------ Document section

Parkinson's disease (PD) is a chronic, progressive and currently non-curable neurodegenerative disease associated with substantial morbidity, increased mortality, and high economic burden. Approximately 1.5 million Americans are currently diagnosed with PD at a cost of $23 billion dollars annually (Weintraub, Comella, & Horn, 2008) with a three to four fold increase in disease rate expected to occur over the next ten years (Tanner & Ben-Shlomo, 1999). Although PD is classically defined by the presence of general motor symptoms that include resting tremor, bradykinesia, rigidity, and postural instability, cranial motor deficits in the form of a hypokinetic dysarthria and dysphagia are reported to occur in 90% of PD patients (Sapir, Ramig, & Fox, 2008). These impairments have been documented to be associated with significant reductions in quality of life, social interactions and mental well-being (Plowman-Prine, Sapienza, et al., 2009). Alarmingly, aspiration pneumonia constitutes the leading cause of death in PD, resulting in a life expectancy ten years below the general population (Hely, Reid, Adena, Halliday, & Morris, 2008).
Speech and voice subsystems significantly affected in PD may include respiration, phonation, articulation, resonance, and prosody (Schulz & Grant, 2000). Hallmark perceptual characteristics of Parkinsonian speech include reduced loudness, monotony of pitch and loudness, reduced stress, variable rate, short rushes of speech, imprecise consonants, and a harsh and breathy voice (Darley et al., 1969, Plowman-Prine et al., 2009a and Ramig et al., 2008).
Swallowing impairments in PD are usually attributed to movement dysfunction of affected bulbar structures and include: lingual tremor, repetitive lingual pumping, anterior bolus leakage, slow or impaired mastication, mandible rigidity, reduced and delayed pharyngeal constrictor contraction, slow and reduced laryngeal excursion, slowing of true vocal fold closure, reduced epiglottic range of movement, reduced and delayed opening of the esophageal sphincter's, abnormal esophageal motility, and esophageal bolus redirection (Chou et al., 2007, Durham et al., 1993, Leopold and Kagel, 1996, Leopold and Kagel, 1997 and Nagaya et al., 1998). These bulbar movement abnormalities may contribute to functional swallowing deficits that include: poor oral bolus control, ineffective oral transit, increased oral transit time, oral buccal residue, premature spillage of the bolus into the valleculae, delay in the execution of the swallow reflex, stasis in the valleculae or pyriforms, penetration and/or aspiration, and gastroesophageal reflux (Pitts et al., 2008, Troche et al., 2008, Troche et al., 2010a and Troche et al., 2010b).

------------
------ Given records

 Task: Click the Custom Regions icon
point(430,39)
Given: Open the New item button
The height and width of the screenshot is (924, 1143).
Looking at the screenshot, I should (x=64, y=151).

------------

_Apply what you read_
(a) In the Parkinson's disease passage, what is the leading cause of death in PD?
(b) Write out the Parkinson's disease passage word for word, beginning at "Speech and voice" and stopping after "et al., 2008).".

_Outputs by task_
(a) Aspiration pneumonia is the leading cause of death in PD.

(b)
Speech and voice subsystems significantly affected in PD may include respiration, phonation, articulation, resonance, and prosody (Schulz & Grant, 2000). Hallmark perceptual characteristics of Parkinsonian speech include reduced loudness, monotony of pitch and loudness, reduced stress, variable rate, short rushes of speech, imprecise consonants, and a harsh and breathy voice (Darley et al., 1969, Plowman-Prine et al., 2009a and Ramig et al., 2008).